Background information
- Origin: Sheffield, England
- Genres: Indie pop, folk rock
- Years active: 2006–2017
- Labels: Moshi Moshi Records, Caroline International, Wichita Recordings
- Past members: Charles Watson Rebecca Lucy Taylor

= Slow Club =

British indie pop band

Slow Club were an English duo formed in Sheffield in 2006. The band consisted of multi-instrumentalists Charles Watson and Rebecca Lucy Taylor, with Watson contributing piano, Taylor contributing drums, and both performing guitar and vocals. The band split in 2017 following an extensive tour to support their last album, with both members moving on to solo projects.

==History==
Slow Club formed in 2006 following the dissolution of the indie-rock band The Lonely Hearts

The band released two 7" singles in 2007, "Because We're Dead" and "Me and You", on Moshi Moshi Records. On 1 September 2008, their first extended play, Let's Fall Back in Love, was released. A Christmas single, titled "Christmas TV", was released in December 2008.

Their debut album, Yeah So, was recorded by Mike Timm at Axis Studio in Sheffield and released in July 2009, followed by the release of their second EP Christmas, Thanks For Nothing in December 2009.

The band's second album, Paradise, produced by Luke Smith (Clor), was released on 12 September 2011. In 2012 "Beginners", the final single from the album, was released. The video features actor (and Slow Club fan) Daniel Radcliffe.

Slow Club have toured extensively around UK, Europe, US, Australia and Japan and played major UK festivals, including Glastonbury festival, Latitude festival and Green Man Festival. They have supported acts such as KT Tunstall, Florence and the Machine and Mumford and Sons. They often collaborated with other musicians, such as Sweet Baboo, during live shows.

In spring 2013 the band went back into the studio with Colin Elliot (who has worked with Richard Hawley) and started recording their third album. The album Complete Surrender was released on 14 July 2014. The band's touring line-up included long-time drummer Avvon Chambers and bassist Rob Jones. They were also occasionally joined by Fyfe Dangerfield.

The band released their fourth album One Day All of This Won't Matter Anymore, recorded in Richmond, Virginia, in 2016.

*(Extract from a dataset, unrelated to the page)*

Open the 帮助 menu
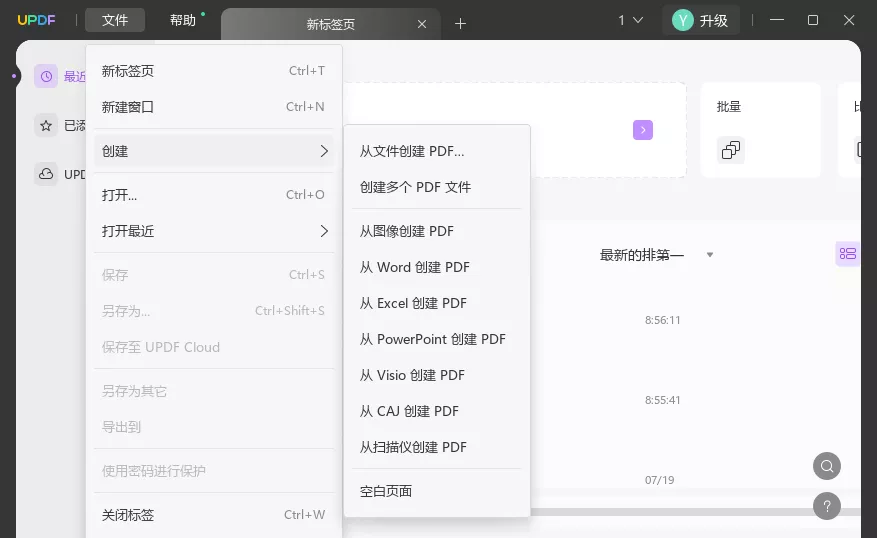The width and height of the screenshot is (877, 538). pyautogui.click(x=183, y=20)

Following a tour between late 2016 and early 2017, the duo split up, with both working on solo projects. Taylor later discussed feeling unfulfilled by the joint project before the split. The tour was documented in the film Our Most Brilliant Friends directed by Piers Dennis.

As of July 2023, Charles Watson has released three solo albums: Now That I'm A River (2018), Yes (2022) and Yup (2023). Rebecca Lucy Taylor has released three studio albums under the stage name Self Esteem: Compliments Please, Prioritise Pleasure and A Complicated Woman.

==Critical reception==
Slow Club were generally well received by critics. Metro described the band and its music, "Charming two-part harmonies, scruffy pop melodies and bitingly aware lyrics mark out this endearing two-piece." Robin Murray for Clash wrote "Charles Watson and Rebecca Lucy Taylor built up a truly unique catalogue, four albums of joyous, heart-rending, and frequently under-rated songwriting".

==Discography==
===Albums===

| Year | Title |
|---|---|
| 2009 | Yeah So Released: 6 July 2009; Formats: CD, LP, digital download; |
| 2011 | Paradise Released: 12 September 2011; Formats: CD, LP, digital download; UK Albums Chart peak: No. 70 (18 September 2011); |
| 2014 | Complete Surrender Released: 14 July 2014; Formats: CD, LP, digital download; UK Albums Chart peak: No. 51; |
| 2015 | I Swam Out to Greet You Released: 19 May 2015; Formats: LP, digital download; |
| 2016 | One Day All of This Won't Matter Anymore Released: 19 August 2016; Formats: CD, LP, digital download; UK Albums Chart peak: No.65; |

===EPs===

| Year | Title |
|---|---|
| 2008 | Let's Fall Back in Love Released: 1 September 2008; Formats: CD, digital download; |
| 2009 | Christmas, Thanks for Nothing Released: 14 December 2009; Formats: CD, LP, digital download; |

===Singles===

| Year | Title | Album |
| 2007 | "Because We're Dead" |  |
"Me and You"
| 2008 | "Christmas TV" | Christmas, Thanks for Nothing |
2009
| "It Doesn't Have to Be Beautiful" | Yeah So |
"Trophy Room"
| 2010 | "Giving Up on Love" |
2011
| "Two Cousins" | Paradise |
"Where I'm Waking"
"If We're Still Alive"
| 2012 | "The Dog" |
"Beginners"
| 2014 | "Complete Surrender" | Complete Surrender |
"Suffering You, Suffering Me"
"Everything Is New"
| 2016 | "In Waves" | One Day All of This Won't Matter Anymore |
"Ancient Rolling Sea"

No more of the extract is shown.